2009 Ekim'inde yayınlanan "Hurun Raporu"na göre Çin'deki dolar milyarderi sayısı 101'den 130'a yükselmiştir ki; kendini gizleyenler bu rakama dahil değildir. Üstelik bu rakam Rusya ve Hindistan'dan daha fazladır. Ülkenin dışa açılımıyla birlikte son 30 yılda ortaya çıkan süper zengin elit sınıfın nüfusunun ise 200 milyona yaklaştığı tahmin edilmektedir. Son 5 yılda 15 milyar dolara yakın lüks tüketim ürünü alan Çin'in 2010 sonunda dünyanın en büyük 2'nci lüks tüketim pazarı olması tahmin edilmektedir.

Yabancı ürünlere olan ilgi

Çin zenginlerinde yabancı markalara ve ürünlere inanılmaz derecede bir düşkünlük mevcuttur. Bu sebepten birçok yerli firma ya direk yabancı firmaların ürünlerini satmak adına distribütörlük arayışında ya da yabancı firmalarla ortak üretim ve satışa girmek fikrindedir.
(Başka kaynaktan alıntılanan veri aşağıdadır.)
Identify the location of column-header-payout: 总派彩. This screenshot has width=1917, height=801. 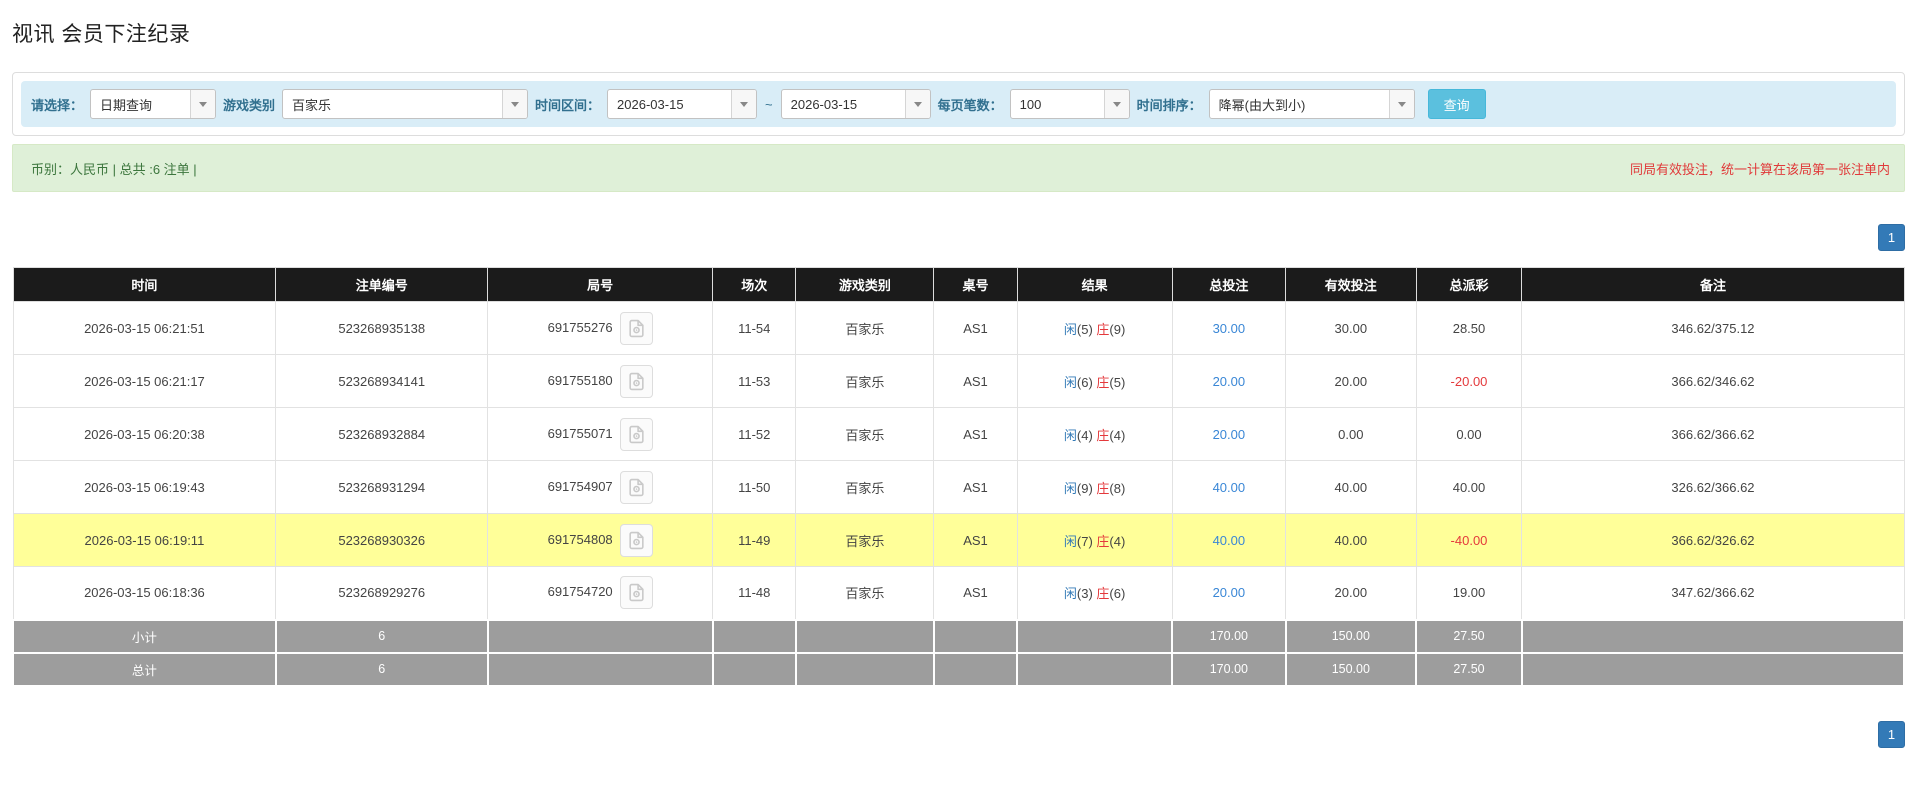
(1469, 284).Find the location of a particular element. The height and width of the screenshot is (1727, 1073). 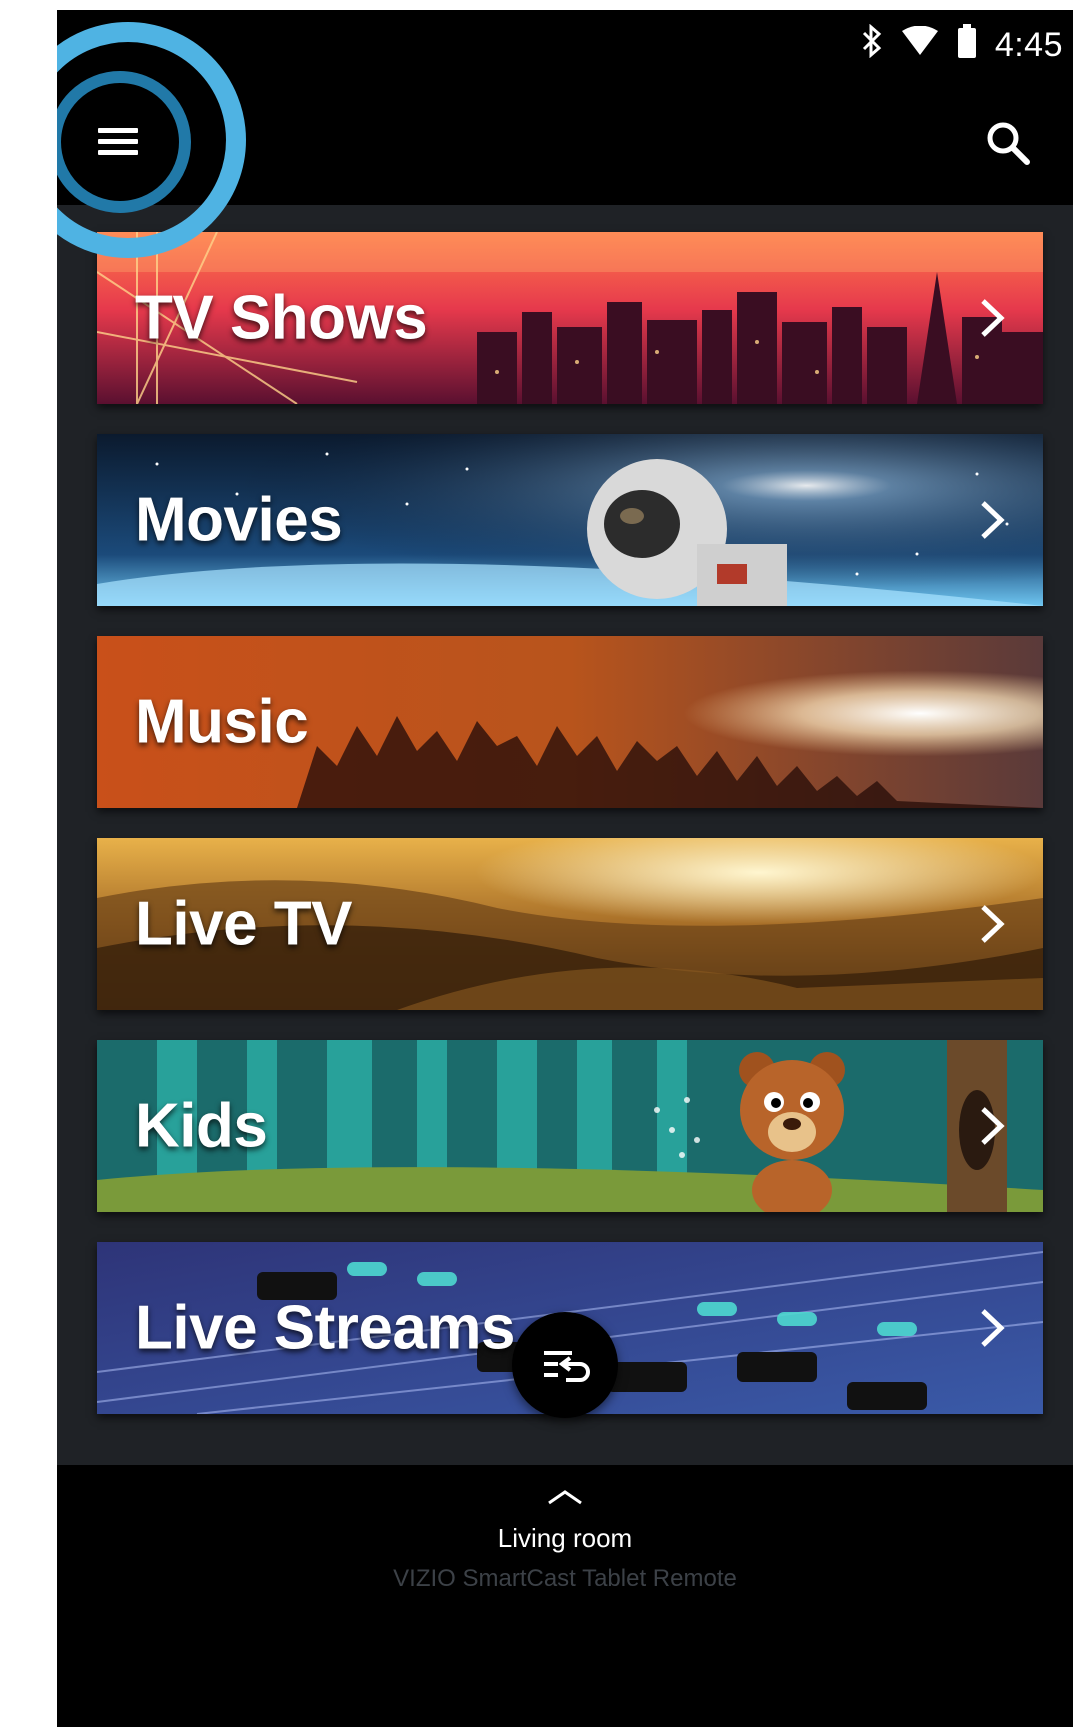

category-label: Movies is located at coordinates (239, 520).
Ekonomik krizi ülkemiz gibi en hafif atlatan ülkelerden biri olan Çin hakkında yukarıda saydığımız gerçekler ve gelişmeler Çin iç pazarının ve ithalatının giderek artacağının sinyalleridir. Bugüne kadar Çin mallarının işlerini bozduğundan şikayet eden Türk imalatçı ve ihracatçıları artık "Çin Pazarı" gerçeğinin farkına varmalıdırlar. Bugün Çin'e hava süspansiyon körüklerinden beyaz eşyaya, deri giyimden fantezi ev tekstil ürünlerine ve mücevhere kadar birçok sektördeki Türk firması satış yapabilmektedir. Çin pazarı her alanda artık dünyaya açılmaktadır.

Tarihte hiç yerlerinden kalkmamış olan Hint ve Çin ırkı bugün için dünyanın her yerinde iş peşinde koşmaktadırlar. Tarihte yerinde duramayarak büyük medeniyetler kurmuş Türk tüccarına yerinde durmak yakışmaz. "İlim Çin'de de olsa alınız" sözü ilmi en uzak yerlerde dahi olsa kovalamanın önemine işaret etmektedir. Günümüzde ekmek aslanın kuyruğuna kadar inmişken ve en büyük savaşların yerini ekonomik rekabet ve mücadele almışken, "güzel iş, karlı yatırım, büyük pazar Çin'de de olsa gidip para kazanın" dense sanırım yanlış söylenilmiş olmaz!!!